When I move my head or move the screen in relation to my eyes, the image does twist and alter, and it always ends up pretty close to the correct perspective … eventually. But the effect is not instantaneous. Instead, the image doesn’t start updating until after a noticeable, ever-present quarter-second delay.

This completely destroys any resemblance the feature may have to looking around the real world. Instead, the effect is wobbly and cheap.

It feels like the weirdest camera controls

Since the dynamic perspective doesn’t really work as advertised, it ends up feeling like you’re controlling the in-game camera with your face or by tilting the phone.

To-Fu Fury for the Amazon Fire Phone.

Above: To-Fu Fury for the Amazon Fire Phone.

Image Credit: Jeff Grubb/GamesBeat

In To-Fu Fury, which is a kind of platform-puzzler game, it helps to look around the levels to see where the different collectibles are hidden. However, the camera automatically adjusts to reveal what’s up ahead of you when you’re preparing to launch your character — and that works better than the tilting.

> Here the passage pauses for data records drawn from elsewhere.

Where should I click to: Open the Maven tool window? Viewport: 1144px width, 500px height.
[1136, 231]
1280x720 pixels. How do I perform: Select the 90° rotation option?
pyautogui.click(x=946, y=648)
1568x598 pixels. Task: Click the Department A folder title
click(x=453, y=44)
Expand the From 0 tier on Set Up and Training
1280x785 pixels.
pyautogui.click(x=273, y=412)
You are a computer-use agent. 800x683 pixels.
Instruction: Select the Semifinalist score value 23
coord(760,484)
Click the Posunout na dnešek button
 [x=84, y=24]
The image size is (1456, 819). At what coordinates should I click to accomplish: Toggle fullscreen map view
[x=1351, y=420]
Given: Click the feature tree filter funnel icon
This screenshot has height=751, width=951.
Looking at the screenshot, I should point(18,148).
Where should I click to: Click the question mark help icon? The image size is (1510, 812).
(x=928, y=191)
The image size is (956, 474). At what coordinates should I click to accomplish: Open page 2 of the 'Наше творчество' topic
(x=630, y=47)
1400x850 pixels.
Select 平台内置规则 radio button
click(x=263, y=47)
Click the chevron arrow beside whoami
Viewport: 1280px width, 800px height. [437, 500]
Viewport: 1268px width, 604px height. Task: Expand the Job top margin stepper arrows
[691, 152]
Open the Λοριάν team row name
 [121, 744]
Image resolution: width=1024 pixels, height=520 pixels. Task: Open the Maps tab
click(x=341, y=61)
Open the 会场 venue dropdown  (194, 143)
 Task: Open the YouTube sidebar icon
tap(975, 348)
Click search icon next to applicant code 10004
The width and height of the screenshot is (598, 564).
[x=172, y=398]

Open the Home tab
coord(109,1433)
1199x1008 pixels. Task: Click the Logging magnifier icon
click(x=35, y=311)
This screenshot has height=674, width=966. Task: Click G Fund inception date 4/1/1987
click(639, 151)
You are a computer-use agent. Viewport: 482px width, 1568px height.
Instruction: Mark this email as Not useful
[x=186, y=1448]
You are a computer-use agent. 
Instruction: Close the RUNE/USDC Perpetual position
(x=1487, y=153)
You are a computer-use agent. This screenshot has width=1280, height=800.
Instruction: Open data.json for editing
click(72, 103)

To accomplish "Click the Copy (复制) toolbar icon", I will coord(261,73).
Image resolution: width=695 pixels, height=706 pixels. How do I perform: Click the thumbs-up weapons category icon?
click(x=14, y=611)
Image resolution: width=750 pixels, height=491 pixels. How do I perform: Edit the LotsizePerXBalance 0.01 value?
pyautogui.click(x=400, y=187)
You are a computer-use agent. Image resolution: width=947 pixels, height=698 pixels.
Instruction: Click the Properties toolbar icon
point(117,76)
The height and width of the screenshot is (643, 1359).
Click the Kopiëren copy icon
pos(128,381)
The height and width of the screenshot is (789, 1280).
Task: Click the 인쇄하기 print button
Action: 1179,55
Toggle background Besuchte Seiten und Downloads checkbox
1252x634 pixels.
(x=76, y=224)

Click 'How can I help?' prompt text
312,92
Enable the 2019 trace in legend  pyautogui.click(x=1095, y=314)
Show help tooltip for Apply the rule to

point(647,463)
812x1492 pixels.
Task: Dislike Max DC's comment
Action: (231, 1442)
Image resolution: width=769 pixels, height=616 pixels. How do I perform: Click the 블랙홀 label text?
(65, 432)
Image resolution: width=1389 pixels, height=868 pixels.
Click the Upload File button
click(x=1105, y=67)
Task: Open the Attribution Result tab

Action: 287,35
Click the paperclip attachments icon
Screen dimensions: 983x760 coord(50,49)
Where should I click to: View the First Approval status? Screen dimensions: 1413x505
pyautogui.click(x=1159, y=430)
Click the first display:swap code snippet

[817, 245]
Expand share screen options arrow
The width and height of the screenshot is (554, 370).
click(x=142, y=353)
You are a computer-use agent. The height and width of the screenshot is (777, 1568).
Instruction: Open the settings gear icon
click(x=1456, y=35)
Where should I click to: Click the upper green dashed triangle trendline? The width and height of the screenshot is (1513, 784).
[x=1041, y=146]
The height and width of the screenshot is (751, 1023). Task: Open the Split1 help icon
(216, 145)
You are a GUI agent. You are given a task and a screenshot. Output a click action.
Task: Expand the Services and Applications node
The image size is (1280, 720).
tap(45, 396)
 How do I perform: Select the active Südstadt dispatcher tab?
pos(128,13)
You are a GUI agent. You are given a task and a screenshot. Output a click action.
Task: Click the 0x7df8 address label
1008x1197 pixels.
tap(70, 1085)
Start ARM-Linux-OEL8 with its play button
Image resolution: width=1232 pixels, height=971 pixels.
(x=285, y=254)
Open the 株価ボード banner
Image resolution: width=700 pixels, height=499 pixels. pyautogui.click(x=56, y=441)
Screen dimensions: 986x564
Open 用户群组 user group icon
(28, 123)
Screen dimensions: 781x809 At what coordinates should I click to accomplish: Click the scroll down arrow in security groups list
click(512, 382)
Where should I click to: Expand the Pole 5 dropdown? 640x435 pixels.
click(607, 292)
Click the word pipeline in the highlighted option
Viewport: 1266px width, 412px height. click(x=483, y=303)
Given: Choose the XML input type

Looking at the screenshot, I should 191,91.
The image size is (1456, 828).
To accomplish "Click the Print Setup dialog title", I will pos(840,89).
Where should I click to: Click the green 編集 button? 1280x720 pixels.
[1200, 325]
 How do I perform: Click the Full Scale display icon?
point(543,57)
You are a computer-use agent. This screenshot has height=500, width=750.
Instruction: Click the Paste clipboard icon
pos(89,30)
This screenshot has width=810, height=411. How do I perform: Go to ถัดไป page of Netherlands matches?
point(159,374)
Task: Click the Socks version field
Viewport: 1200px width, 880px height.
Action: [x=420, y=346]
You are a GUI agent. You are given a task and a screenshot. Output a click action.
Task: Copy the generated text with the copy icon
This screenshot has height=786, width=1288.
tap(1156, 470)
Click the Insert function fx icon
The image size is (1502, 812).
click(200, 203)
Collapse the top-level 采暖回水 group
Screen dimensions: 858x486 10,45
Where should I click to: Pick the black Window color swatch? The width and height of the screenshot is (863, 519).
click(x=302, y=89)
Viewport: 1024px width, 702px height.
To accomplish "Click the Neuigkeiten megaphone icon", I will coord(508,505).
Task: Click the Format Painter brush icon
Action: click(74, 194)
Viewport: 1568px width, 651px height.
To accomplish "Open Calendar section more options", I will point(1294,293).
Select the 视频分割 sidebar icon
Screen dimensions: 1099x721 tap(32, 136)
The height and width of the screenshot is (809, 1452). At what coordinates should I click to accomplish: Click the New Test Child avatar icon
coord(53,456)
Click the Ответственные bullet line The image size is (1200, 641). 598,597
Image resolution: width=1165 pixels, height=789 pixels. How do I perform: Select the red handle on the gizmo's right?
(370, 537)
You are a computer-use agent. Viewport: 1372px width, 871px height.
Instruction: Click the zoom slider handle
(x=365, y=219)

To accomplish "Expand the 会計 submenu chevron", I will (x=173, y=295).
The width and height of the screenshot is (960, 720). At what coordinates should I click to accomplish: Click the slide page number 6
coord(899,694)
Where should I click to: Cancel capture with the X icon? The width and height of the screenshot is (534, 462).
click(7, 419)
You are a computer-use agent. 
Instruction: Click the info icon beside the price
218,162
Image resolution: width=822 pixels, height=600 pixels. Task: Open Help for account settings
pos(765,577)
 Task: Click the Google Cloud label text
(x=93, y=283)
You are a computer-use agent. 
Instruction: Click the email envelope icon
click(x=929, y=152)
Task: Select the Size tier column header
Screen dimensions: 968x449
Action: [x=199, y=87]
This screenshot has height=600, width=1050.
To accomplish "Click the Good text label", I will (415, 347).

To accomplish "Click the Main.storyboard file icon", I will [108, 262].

In every game I tried it in, dynamic perspective just felt like a really inefficient way to look around the world.

It’s too sensitive

The biggest problem with dynamic perspective isn’t that it doesn’t work. It’s that it actively makes games worse.

Amazon’s Appstore has a category for games that support the feature, and I was excited to find one of my favorite mobile games in the list: Bridge Constructor Medieval. This engineering simulator works great on my Nexus 7, and I hoped that Amazon’s 3D-like effects would add a touch of immersion to the experience.

Bridge Constructor Medieval is also on Amazon's new phone.

Above: Bridge Constructor Medieval is also on Amazon’s new phone.

Image Credit: Jeff Grubb/GamesBeat

It didn’t. Instead, the dynamic perspective was so sensitive that every button press and every tiny movement of my hand, body, or head caused the background to vibrate. This makes the game really uncomfortable to look at. Maybe, if it weren’t for the delay, I wouldn’t notice it as much. But as it is right now, the shaking feels like someone else is sitting next to me and purposefully jamming their hand on some unseen camera-control analog stick.

The Appstore and everything else

Amazon has already worked with some developers to get some original Fire Phone games on its proprietary Android app market, and the Appstore has a couple thousand other games as well. Despite that, you’re crazy if you buy the Amazon Fire Phone with gaming as a top priority.

Android proper, with the Play market, still takes some time to get all of iOS’s gaming leftovers. Some of the best iPhone games from years ago, like Tilt to Live, still have never even shown up on Google’s mobile operating system. The Amazon Appstore, meanwhile, doesn’t even get all of the games on Google Play despite the fact that it is also Android.

With the Fire Phone, you may likely find yourself hearing about a cool mobile game only for it never to make its way to your platform. Other times, you may have to watch as a game breaks out on iOS only to get ported to Google Play months later and then finally Amazon months after that.

As a Fire Phone owner, you’re dealing with an app market that has a fraction of a fraction of the games while also placing a distant third or fourth in terms of importance for developers. The original games that Amazon is producing, while neat, probably won’t make up for that.